In der aktuellen «Global Factor Investing Studie» aus dem Hause Invesco erklärten 78% der Teilnehmer, die alle bereits Faktorstrategien nutzen, dass sie ESG-Kriterien in ihren Portfolios berücksichtigen wollen. Anders als in der Vergangenheit scheinen die Forderungen und Erwartungen der Stakeholder und Begünstigten nicht mehr der wichtigste Grund für die Umsetzung von ESG-Ansätzen zu sein – in der jüngsten Befragung steht die Überzeugung, dass die Berücksichtigung von ESG-Kriterien die langfristige Investmentperformance verbessern kann, an erster Stelle.
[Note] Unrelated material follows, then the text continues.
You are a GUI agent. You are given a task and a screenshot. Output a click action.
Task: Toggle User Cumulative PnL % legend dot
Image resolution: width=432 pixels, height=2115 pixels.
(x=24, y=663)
Nach Ansicht der Befragten lassen sich Faktoransätze besser mit dem ESG-Ansatz verbinden als marktgewichtete Anlagestrategien. Obwohl sie fundamentale aktive Ansätze hier für noch besser geeignet halten, nannten sie ESG als einen Grund für die Wahl eines Faktoransatzes und verwiesen dabei auch auf die Möglichkeit, eine quantitative Methodik in verschiedenen Teilen eines Portfolios zu replizieren. Eine Minderheit der Befragten betrachtet ESG als Investmentfaktor, der die Eigenschaften von Faktoren wie Value (Bewertung) und Quality (Qualität) repliziert. Die häufigere Meinung ist jedoch, dass ESG völlig unabhängig von Investmentfaktoren ist (41%).
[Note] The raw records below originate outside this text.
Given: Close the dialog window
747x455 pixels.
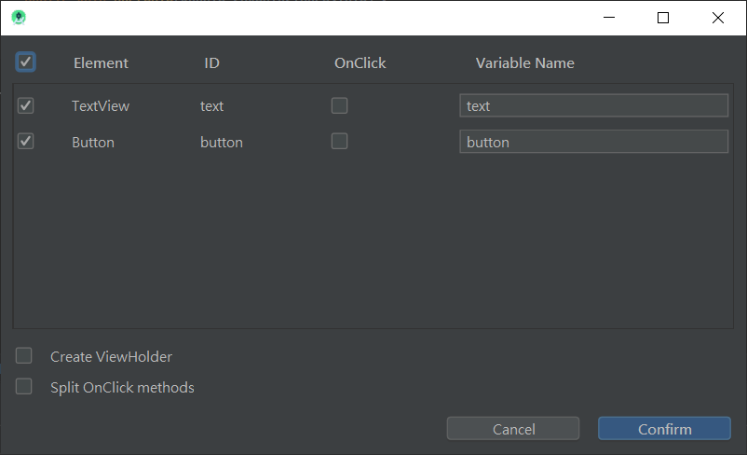Looking at the screenshot, I should click(717, 18).
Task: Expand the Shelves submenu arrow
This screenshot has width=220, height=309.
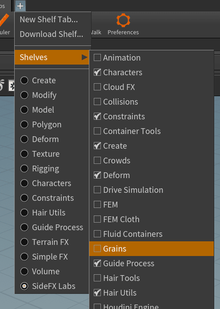Action: [84, 57]
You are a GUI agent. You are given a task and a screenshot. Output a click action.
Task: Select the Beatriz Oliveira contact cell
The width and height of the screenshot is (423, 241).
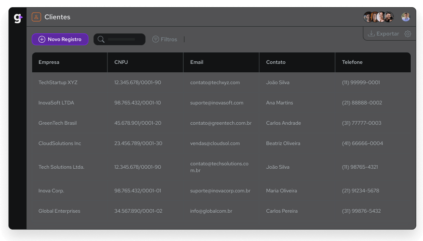[x=283, y=143]
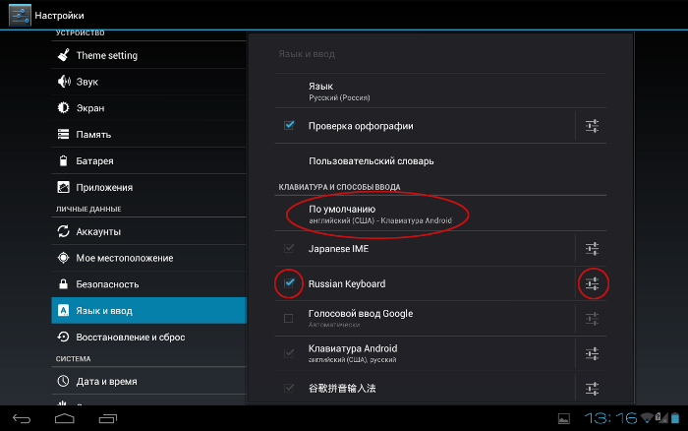Click the clock in the status bar
The height and width of the screenshot is (431, 688).
click(x=610, y=418)
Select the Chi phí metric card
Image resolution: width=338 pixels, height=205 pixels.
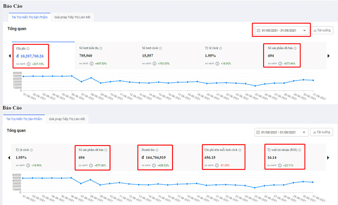pyautogui.click(x=29, y=56)
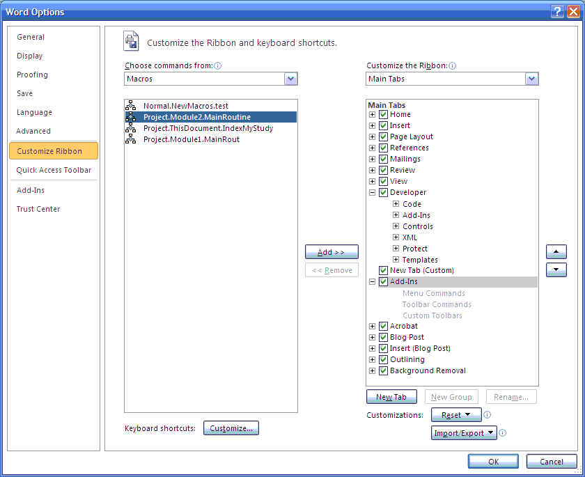Click the Add button to add the macro
Viewport: 585px width, 477px height.
[x=332, y=251]
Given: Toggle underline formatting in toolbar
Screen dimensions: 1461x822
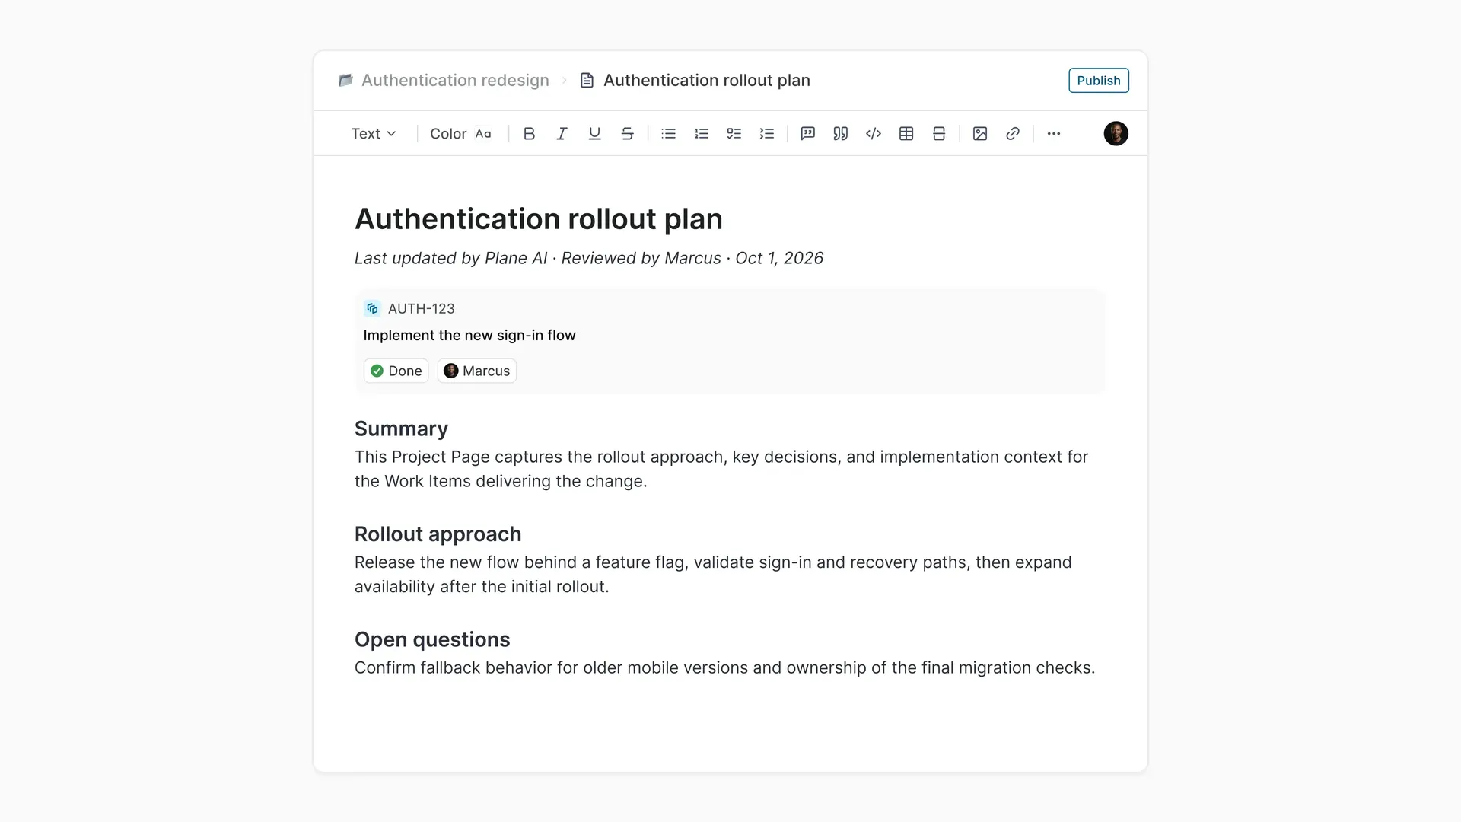Looking at the screenshot, I should pyautogui.click(x=594, y=134).
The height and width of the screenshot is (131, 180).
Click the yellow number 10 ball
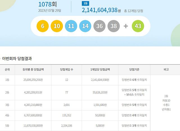pyautogui.click(x=57, y=26)
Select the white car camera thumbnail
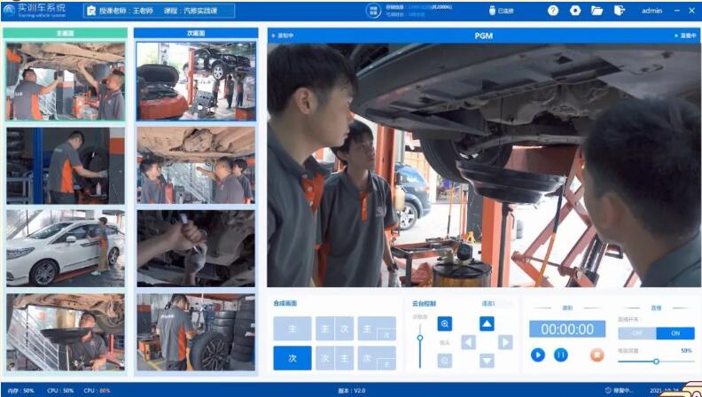The width and height of the screenshot is (702, 397). [x=66, y=247]
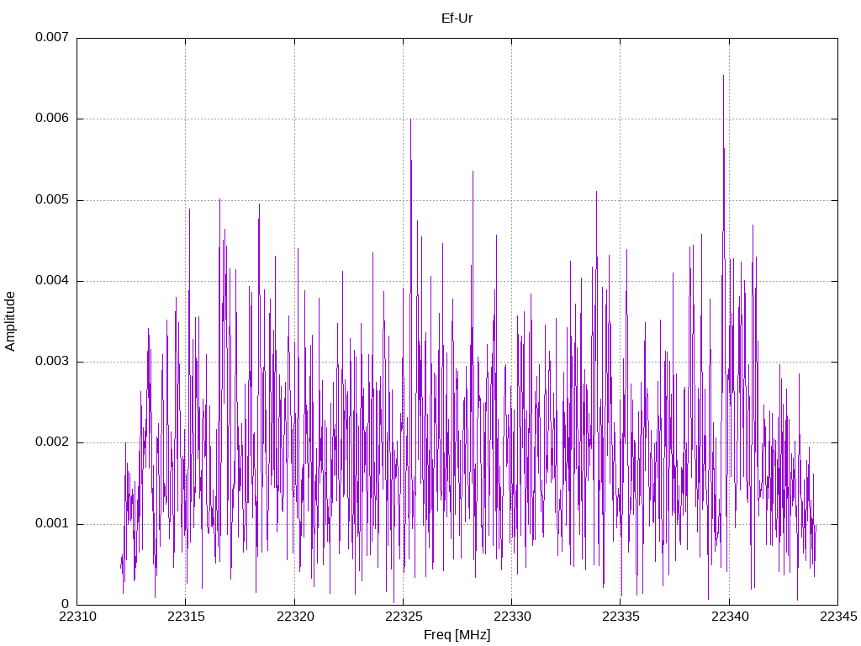Click the Ef-Ur plot title
Viewport: 861px width, 646px height.
457,19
Viele Investoren gaben an, dass die Berücksichtigung von ESG-Kriterien zu einem «Factor Bias» – einem ungewollten Faktorschwerpunkt – in ihrem Portfolio geführt hat, zum Beispiel durch eine unbeabsichtigt hohe Gewichtung von Qualitätswerten gegenüber Value-Titeln im Aktienbereich. Von allen Befragten haben rund zwei Fünftel diese Frage untersucht – fast zwei Drittel dieser Investoren haben einen solchen Factor Bias festgestellt. Investoren, die diese Fragestellung nicht analysiert haben, wissen möglicherweise nicht, wie sich die ESG-Integration auf ihre Faktor-Exposures und damit letztlich auf das Renditeprofil ihres Portfolios auswirkt.
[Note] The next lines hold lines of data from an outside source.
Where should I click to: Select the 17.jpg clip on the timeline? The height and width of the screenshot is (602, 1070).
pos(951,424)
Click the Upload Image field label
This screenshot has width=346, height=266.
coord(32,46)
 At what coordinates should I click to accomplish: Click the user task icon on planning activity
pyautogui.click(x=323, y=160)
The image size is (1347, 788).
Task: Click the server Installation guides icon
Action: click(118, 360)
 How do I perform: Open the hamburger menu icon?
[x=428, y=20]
Faktoren können helfen, differenzierten Einblick in die Auswirkungen von ESG auf ein Portfolio zu geben. Wir müssen die Risiken einer Nicht-Berücksichtigung wie auch einer Berücksichtigung von ESG-Kriterien im Blick behalten. Faktoren können bei beidem helfen.

Georg Elsässer, Senior Portfolio Manager, Invesco

Weiterführende Untersuchungen zeigen, dass das Angebot an ETFs, die ESG- und Faktoransätze kombinieren, die Nachfrage nicht deckt. Fast die Hälfte der Investoren (46%) würde eher in einen Faktor-ETF investieren, der ESG berücksichtigt. Generell wurde festgestellt, dass es noch kein ausreichendes Angebot an ETF-Produkten mit der ESG-/Faktor-Kombination gibt. 49% der Investoren gaben an, dass sie mitunter Schwierigkeiten haben, einen Faktor-ETF zu finden, der ihren Bedürfnissen entspricht.

Niedrige Renditen treiben Nutzung von Faktoransätzen bei Zinsanlagen voran
Fast die Hälfte (45%) der befragten Investoren gab an, dass das Niedrigzinsumfeld den Einsatz von Faktoren in Anleihen-Portfolios attraktiver gemacht hat und eine Möglichkeit bietet, zusätzliche Rendite- und Diversifikationsquellen zu erschliessen. Die Zahl der befragten Investoren, die Faktorstrategien für ihre Anleihen-Allokation nutzen, ist von 40% im Vorjahr auf jetzt 55% deutlich gestiegen (Abbildung 5). Die meisten (52%) nutzen bei Faktorstrategien im Anleihen-Bereich sowohl Stilfaktoren (wie Value und Quality) als auch Makrofaktoren (wie Duration und Inflation). 23% nutzen nur Stilfaktoren und jeder vierte Investor betrachtet Faktoren ausschliesslich aus der Makroperspektive.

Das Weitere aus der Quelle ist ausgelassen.